--- START ---
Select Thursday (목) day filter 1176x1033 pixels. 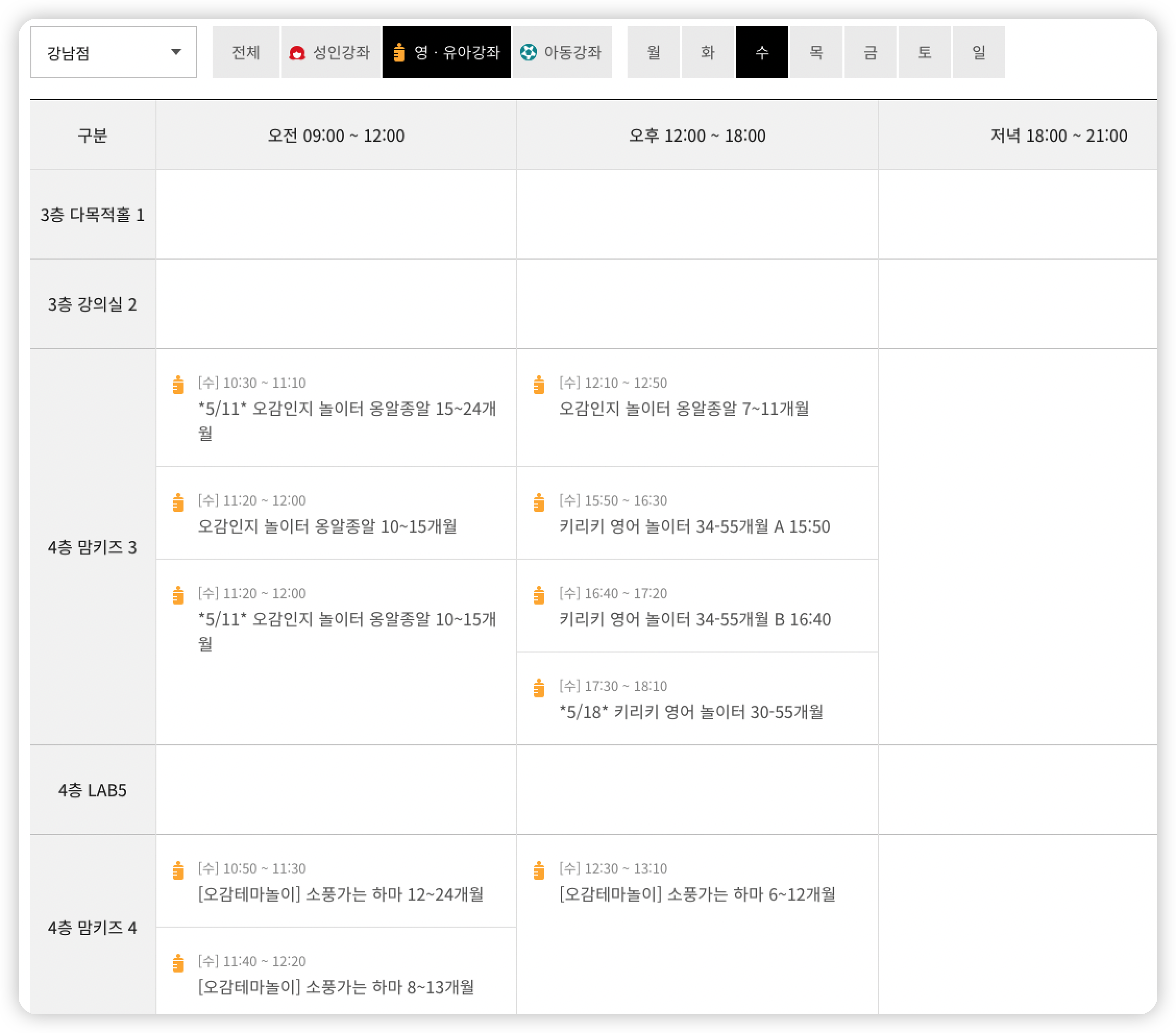tap(816, 52)
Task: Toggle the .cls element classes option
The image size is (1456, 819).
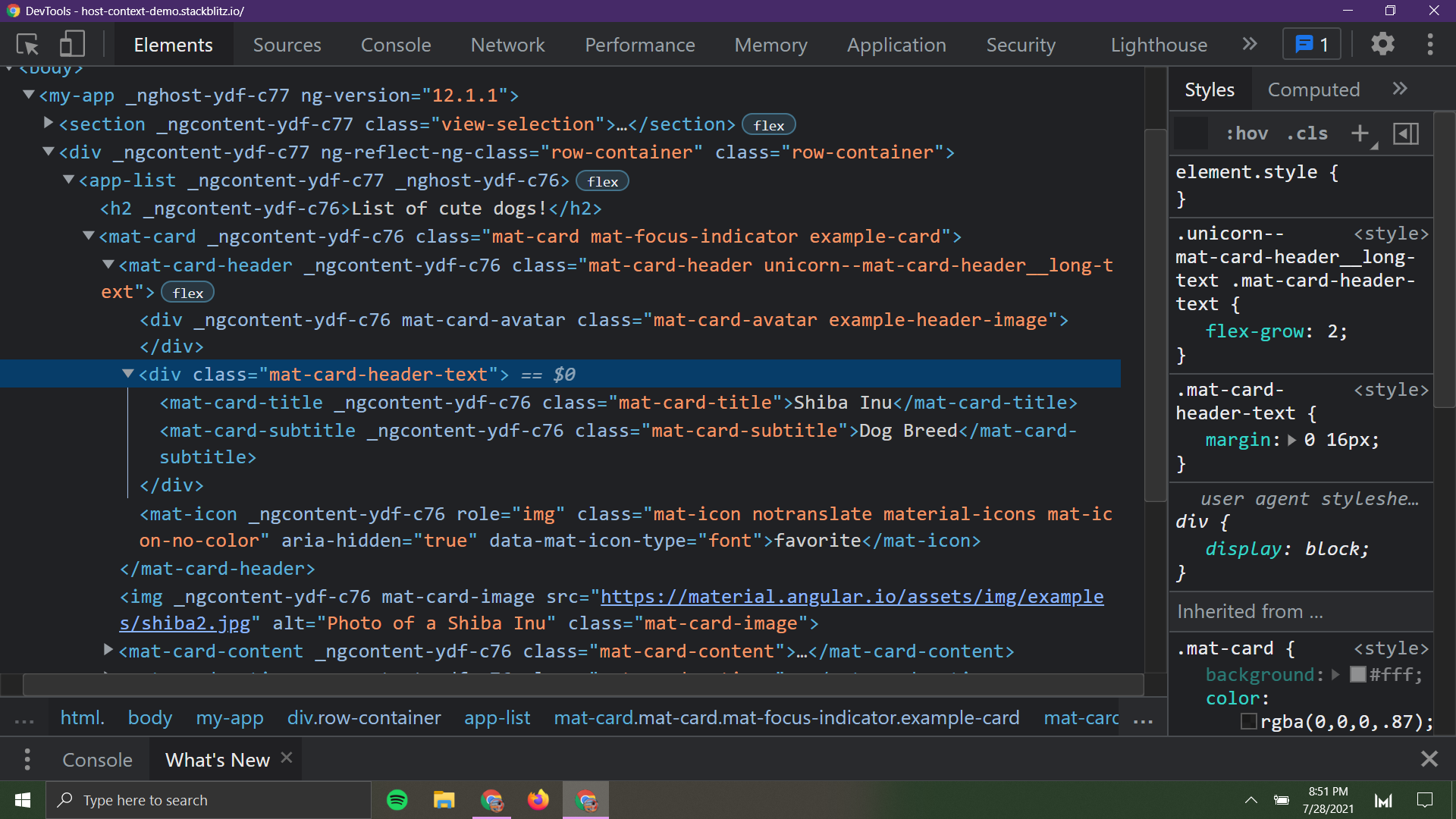Action: pos(1307,133)
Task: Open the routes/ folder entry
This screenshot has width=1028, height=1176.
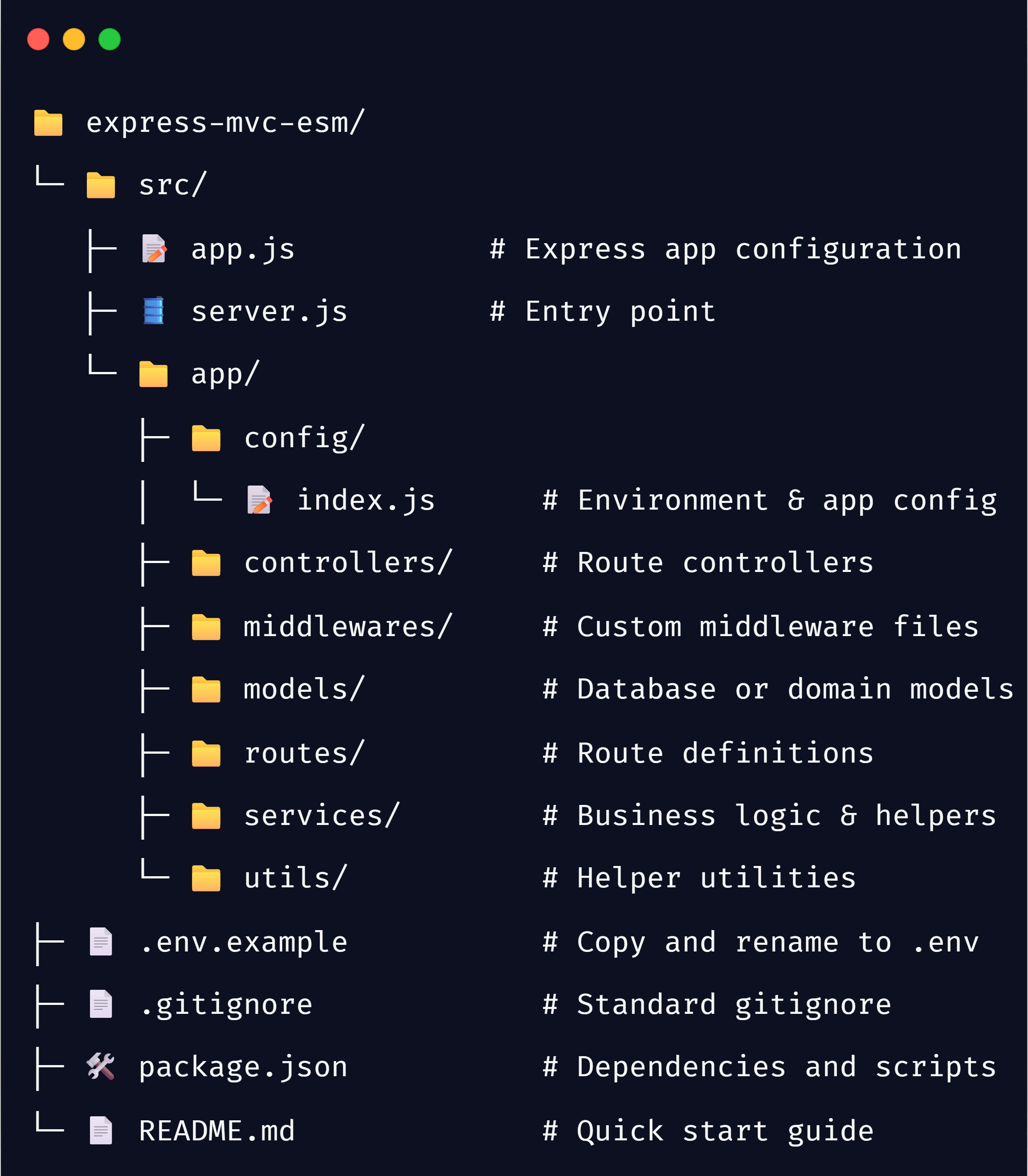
--- END ---
§ Aim of the exercise: Across the listing above, find all lines where the word "Task" is present and copy them.

§ Exercise answer:
Task: Toggle the .cls element classes option
Task: Open the routes/ folder entry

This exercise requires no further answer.